▶ _Supplied entries_:
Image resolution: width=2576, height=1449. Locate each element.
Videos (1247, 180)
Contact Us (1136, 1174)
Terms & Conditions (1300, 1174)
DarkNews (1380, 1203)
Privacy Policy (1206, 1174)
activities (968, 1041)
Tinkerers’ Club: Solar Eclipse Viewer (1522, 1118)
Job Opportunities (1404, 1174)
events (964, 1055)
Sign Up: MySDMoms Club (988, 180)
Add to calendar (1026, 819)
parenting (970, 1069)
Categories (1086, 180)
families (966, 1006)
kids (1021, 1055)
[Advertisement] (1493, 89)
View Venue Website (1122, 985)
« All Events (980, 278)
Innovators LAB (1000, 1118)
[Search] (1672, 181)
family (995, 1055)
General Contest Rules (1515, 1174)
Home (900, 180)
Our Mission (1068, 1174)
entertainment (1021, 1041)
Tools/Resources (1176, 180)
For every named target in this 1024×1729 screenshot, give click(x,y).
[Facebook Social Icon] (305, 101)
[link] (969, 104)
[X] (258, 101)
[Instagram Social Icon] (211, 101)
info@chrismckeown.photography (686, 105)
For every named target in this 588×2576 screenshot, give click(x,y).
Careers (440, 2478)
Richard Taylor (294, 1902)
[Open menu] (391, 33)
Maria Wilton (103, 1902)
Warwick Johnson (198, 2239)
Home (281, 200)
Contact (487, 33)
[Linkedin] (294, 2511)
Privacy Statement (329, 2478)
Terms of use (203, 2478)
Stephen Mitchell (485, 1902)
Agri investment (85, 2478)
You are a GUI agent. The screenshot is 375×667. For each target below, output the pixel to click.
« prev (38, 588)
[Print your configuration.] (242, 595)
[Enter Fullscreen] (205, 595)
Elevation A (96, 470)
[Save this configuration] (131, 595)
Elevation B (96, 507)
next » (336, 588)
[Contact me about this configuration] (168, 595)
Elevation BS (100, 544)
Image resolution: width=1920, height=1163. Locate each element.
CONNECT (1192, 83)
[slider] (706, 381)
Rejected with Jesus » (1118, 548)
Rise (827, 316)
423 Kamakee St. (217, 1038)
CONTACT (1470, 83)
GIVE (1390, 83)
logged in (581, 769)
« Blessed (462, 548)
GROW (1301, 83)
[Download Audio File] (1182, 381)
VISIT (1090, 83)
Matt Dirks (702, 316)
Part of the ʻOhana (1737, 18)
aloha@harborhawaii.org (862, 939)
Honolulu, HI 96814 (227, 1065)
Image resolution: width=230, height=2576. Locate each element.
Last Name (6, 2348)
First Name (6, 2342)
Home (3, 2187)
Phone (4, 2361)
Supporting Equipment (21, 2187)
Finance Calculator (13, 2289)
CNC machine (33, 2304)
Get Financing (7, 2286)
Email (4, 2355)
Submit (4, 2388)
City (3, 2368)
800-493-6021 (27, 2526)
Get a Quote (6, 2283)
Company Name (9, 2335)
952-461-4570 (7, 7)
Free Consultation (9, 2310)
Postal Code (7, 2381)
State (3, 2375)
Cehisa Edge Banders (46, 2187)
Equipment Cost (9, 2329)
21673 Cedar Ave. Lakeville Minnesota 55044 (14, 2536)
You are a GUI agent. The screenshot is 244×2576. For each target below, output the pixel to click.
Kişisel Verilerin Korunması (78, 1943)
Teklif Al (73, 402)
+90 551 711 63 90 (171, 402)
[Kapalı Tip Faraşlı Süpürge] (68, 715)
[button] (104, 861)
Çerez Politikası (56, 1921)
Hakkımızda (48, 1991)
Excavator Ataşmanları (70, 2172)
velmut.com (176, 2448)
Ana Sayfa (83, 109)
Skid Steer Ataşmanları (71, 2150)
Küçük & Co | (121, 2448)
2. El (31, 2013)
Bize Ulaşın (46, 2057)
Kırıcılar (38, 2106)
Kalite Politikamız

▶ _Exercise description_:
From the records above, give again exactly the lines running from the line with "[link] (969, 104)" to the line with "Stephen Mitchell (485, 1902)", inclusive.

▶ _Written solution_:
[link] (969, 104)
[X] (258, 101)
[Instagram Social Icon] (211, 101)
info@chrismckeown.photography (686, 105)
For every named target in this 588×2576 screenshot, give click(x,y).
Careers (440, 2478)
Richard Taylor (294, 1902)
[Open menu] (391, 33)
Maria Wilton (103, 1902)
Warwick Johnson (198, 2239)
Home (281, 200)
Contact (487, 33)
[Linkedin] (294, 2511)
Privacy Statement (329, 2478)
Terms of use (203, 2478)
Stephen Mitchell (485, 1902)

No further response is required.